In a clinical study, 6 of 56 (11%) SPINRAZA-treated patients with normal or above normal platelet levels at baseline developed a platelet level below the lower limit of normal, compared to 0 of 28 sham-procedure control patients.

No patient had a platelet count less than 50,000 cells per microliter in this study and no patient developed a sustained low platelet count despite continued drug exposure.

Because of the risk of thrombocytopenia and coagulation abnormalities from SPINRAZA, patients may be at increased risk of bleeding complications.

Perform a platelet count and coagulation laboratory testing at baseline and prior to each administration of SPINRAZA and as clinically needed.

Renal Toxicity: Renal toxicity, including potentially fatal glomerulonephritis, has been observed after administration of some antisense oligonucleotides. SPINRAZA is present in and excreted by the kidney.

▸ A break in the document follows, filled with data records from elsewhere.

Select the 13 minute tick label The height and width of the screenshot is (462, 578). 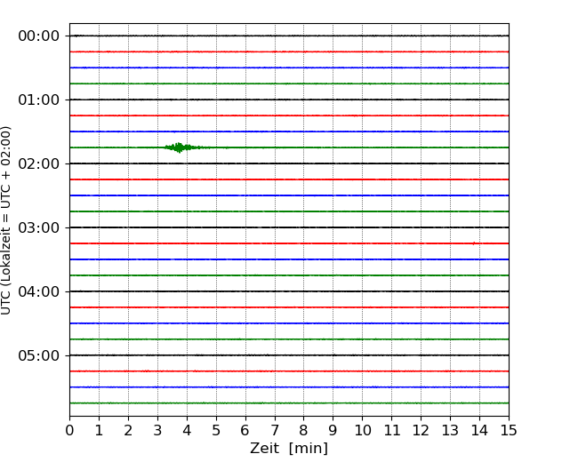(450, 431)
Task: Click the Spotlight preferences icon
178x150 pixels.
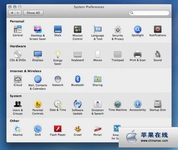Action: point(137,30)
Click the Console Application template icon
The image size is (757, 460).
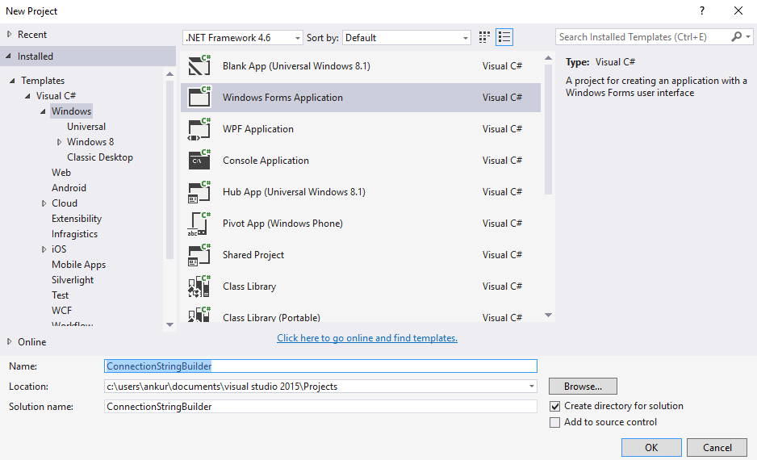199,161
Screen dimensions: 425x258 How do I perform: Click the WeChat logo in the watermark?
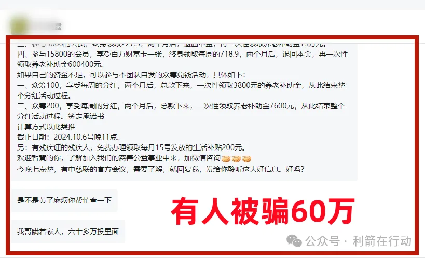coord(294,241)
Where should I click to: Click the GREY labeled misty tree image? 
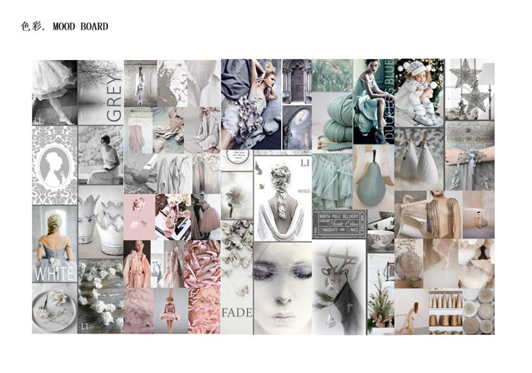pos(100,92)
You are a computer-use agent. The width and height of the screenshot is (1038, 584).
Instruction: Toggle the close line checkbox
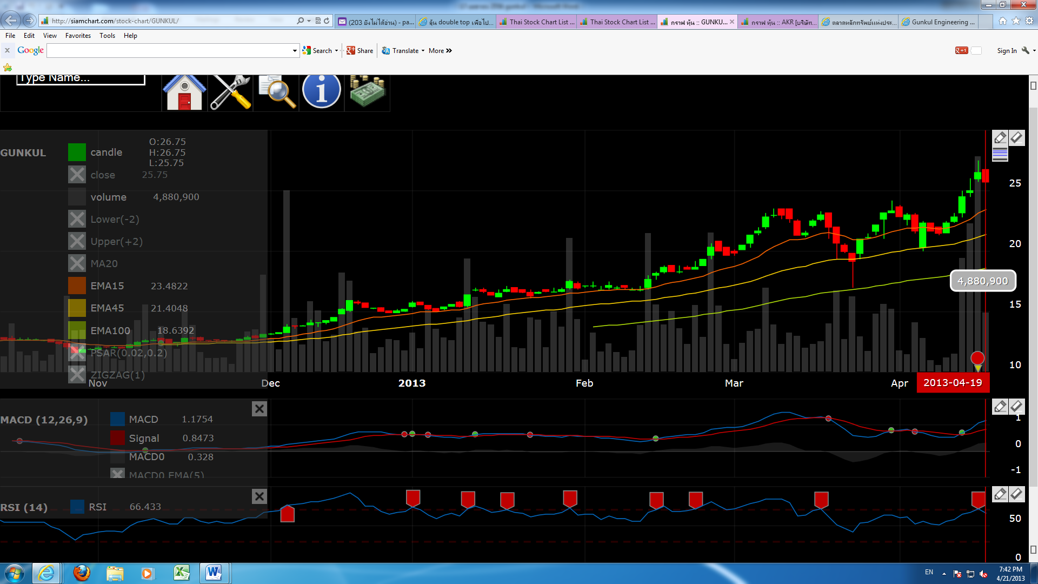tap(77, 175)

In a clinical study (mean treatment exposure 7 months), 17 of 51 (33%) SPINRAZA-treated patients had elevated urine protein, compared to 5 of 25 (20%) sham-control patients. In a group of later-onset SMA patients (mean treatment exposure 34 months), 36 of 52 (69%) had elevated urine protein.

No elevations in serum creatinine or cystatin C were observed in these studies. Conduct quantitative spot urine protein testing (preferably using a first morning urine specimen) at baseline and prior to each dose of SPINRAZA.

For urinary protein concentration greater than 0.2 g/L, consider repeat testing and further evaluation.

Spinraza is marketed by Biogen and was developed by Ionis Pharmaceuticals.